ENTRIES SUPPLIED START
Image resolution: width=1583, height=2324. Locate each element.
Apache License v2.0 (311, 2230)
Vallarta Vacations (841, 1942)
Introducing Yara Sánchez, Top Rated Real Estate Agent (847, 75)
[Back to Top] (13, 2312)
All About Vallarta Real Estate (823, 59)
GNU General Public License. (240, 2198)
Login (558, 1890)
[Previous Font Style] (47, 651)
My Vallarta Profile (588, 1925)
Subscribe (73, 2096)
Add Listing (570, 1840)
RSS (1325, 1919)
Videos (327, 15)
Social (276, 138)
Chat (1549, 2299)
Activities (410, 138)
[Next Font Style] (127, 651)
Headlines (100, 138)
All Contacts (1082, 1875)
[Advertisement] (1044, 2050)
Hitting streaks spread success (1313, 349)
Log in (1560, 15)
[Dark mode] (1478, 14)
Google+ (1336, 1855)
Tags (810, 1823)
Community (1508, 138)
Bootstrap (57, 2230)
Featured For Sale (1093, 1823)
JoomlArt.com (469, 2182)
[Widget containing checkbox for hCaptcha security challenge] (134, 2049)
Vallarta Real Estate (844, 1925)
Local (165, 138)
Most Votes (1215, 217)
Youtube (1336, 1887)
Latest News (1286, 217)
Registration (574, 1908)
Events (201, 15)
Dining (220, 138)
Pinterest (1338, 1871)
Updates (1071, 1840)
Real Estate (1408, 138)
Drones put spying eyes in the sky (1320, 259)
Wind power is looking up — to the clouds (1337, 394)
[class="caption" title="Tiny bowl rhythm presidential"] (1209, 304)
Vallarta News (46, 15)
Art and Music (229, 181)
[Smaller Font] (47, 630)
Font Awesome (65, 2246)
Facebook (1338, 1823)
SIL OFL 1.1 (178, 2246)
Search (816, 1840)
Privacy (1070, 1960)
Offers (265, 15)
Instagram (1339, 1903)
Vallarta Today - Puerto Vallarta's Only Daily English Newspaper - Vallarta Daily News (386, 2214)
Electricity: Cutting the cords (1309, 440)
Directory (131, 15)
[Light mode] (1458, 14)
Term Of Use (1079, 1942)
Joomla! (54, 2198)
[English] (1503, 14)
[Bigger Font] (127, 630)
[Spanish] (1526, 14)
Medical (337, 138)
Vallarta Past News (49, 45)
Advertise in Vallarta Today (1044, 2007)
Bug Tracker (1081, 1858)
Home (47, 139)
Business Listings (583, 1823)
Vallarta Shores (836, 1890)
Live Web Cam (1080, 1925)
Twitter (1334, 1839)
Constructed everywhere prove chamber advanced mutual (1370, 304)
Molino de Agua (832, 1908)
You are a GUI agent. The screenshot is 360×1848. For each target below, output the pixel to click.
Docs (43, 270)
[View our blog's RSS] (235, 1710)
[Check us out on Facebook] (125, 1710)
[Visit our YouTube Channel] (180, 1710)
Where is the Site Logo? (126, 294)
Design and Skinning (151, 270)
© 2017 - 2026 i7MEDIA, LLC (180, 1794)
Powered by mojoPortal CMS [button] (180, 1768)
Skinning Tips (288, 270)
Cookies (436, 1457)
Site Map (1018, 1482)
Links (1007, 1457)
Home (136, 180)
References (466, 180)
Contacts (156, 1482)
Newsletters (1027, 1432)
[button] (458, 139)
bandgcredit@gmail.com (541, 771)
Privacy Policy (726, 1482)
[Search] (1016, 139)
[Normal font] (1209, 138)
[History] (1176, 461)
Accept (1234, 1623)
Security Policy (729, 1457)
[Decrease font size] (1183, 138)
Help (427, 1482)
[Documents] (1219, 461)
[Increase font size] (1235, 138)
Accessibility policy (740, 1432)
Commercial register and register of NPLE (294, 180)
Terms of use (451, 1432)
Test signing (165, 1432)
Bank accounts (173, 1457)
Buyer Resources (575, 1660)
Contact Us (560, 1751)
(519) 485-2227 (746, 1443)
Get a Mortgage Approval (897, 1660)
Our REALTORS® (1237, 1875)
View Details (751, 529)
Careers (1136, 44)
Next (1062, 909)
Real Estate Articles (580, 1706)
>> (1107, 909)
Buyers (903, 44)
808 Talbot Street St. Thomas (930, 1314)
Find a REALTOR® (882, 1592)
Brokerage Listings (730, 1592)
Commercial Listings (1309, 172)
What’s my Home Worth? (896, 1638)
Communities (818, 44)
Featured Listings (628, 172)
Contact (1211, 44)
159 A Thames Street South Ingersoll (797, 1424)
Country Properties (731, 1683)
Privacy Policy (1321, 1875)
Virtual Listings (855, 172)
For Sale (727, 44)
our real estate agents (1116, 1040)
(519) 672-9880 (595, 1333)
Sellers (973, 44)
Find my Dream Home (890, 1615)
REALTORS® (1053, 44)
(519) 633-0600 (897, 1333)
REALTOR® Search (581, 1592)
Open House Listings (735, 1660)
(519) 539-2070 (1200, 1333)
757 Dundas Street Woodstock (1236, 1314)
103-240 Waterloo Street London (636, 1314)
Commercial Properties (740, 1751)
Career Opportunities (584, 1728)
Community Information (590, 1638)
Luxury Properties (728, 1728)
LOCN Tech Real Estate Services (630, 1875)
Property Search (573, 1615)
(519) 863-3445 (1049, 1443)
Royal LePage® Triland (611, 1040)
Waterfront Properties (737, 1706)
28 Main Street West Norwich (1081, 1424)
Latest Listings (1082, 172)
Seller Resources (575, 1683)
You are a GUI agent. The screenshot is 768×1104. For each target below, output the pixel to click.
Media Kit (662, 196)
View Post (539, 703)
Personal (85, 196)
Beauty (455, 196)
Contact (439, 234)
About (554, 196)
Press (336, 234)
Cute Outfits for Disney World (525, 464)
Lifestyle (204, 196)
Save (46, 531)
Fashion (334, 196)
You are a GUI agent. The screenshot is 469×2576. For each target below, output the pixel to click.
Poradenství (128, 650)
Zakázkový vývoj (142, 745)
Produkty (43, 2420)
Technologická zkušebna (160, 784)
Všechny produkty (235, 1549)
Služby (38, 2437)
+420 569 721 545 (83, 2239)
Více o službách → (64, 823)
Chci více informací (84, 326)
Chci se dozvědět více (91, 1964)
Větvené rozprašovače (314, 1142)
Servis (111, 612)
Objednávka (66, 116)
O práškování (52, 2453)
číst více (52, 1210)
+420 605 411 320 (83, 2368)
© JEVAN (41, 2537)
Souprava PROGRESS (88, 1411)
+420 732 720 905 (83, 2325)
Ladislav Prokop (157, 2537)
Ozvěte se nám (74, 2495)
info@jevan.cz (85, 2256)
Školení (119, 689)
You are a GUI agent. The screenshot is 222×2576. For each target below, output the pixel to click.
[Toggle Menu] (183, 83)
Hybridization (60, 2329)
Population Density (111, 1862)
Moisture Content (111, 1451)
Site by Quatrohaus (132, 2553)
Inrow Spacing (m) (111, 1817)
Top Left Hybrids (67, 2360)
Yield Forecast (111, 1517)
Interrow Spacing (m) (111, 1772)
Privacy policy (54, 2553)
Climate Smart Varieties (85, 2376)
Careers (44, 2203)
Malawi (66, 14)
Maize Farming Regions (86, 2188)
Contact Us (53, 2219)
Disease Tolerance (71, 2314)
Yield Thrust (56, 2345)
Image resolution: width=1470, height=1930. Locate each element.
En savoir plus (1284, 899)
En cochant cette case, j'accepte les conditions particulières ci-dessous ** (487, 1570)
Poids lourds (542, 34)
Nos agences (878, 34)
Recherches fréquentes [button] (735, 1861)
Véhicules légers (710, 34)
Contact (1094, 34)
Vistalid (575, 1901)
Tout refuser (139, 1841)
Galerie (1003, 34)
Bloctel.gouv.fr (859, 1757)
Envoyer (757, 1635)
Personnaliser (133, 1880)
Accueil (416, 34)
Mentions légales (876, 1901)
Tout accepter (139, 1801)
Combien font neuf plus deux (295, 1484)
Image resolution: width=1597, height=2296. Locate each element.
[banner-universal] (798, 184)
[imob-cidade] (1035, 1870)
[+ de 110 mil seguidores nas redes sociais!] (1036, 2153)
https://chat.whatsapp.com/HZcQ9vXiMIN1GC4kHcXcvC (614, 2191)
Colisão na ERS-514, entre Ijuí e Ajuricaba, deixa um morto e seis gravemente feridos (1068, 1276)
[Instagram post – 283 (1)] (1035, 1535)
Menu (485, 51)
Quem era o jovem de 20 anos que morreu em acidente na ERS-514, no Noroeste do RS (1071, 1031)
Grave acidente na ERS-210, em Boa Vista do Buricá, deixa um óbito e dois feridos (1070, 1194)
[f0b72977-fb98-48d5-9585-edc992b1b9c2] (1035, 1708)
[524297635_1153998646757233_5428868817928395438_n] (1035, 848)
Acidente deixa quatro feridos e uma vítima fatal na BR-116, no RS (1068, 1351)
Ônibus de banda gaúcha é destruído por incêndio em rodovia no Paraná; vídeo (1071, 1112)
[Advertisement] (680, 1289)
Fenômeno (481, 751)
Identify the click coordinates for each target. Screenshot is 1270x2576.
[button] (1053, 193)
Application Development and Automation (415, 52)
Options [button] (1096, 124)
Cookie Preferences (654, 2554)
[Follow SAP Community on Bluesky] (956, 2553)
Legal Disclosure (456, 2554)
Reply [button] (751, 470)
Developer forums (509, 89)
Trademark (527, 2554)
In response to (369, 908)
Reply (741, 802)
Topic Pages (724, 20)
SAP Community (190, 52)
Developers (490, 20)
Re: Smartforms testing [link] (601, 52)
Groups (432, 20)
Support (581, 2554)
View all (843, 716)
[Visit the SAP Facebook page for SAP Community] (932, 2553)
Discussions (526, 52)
ENTRIES SUPPLIED END
■ THE TASK: Give back exactly the lines above, from the line containing "[Normal font] (1209, 138)" through the line containing "Accessibility policy (740, 1432)", with both end lines and nothing more.

■ PROBLEM SOLUTION:
[Normal font] (1209, 138)
[History] (1176, 461)
Accept (1234, 1623)
Security Policy (729, 1457)
[Decrease font size] (1183, 138)
Help (427, 1482)
[Documents] (1219, 461)
[Increase font size] (1235, 138)
Accessibility policy (740, 1432)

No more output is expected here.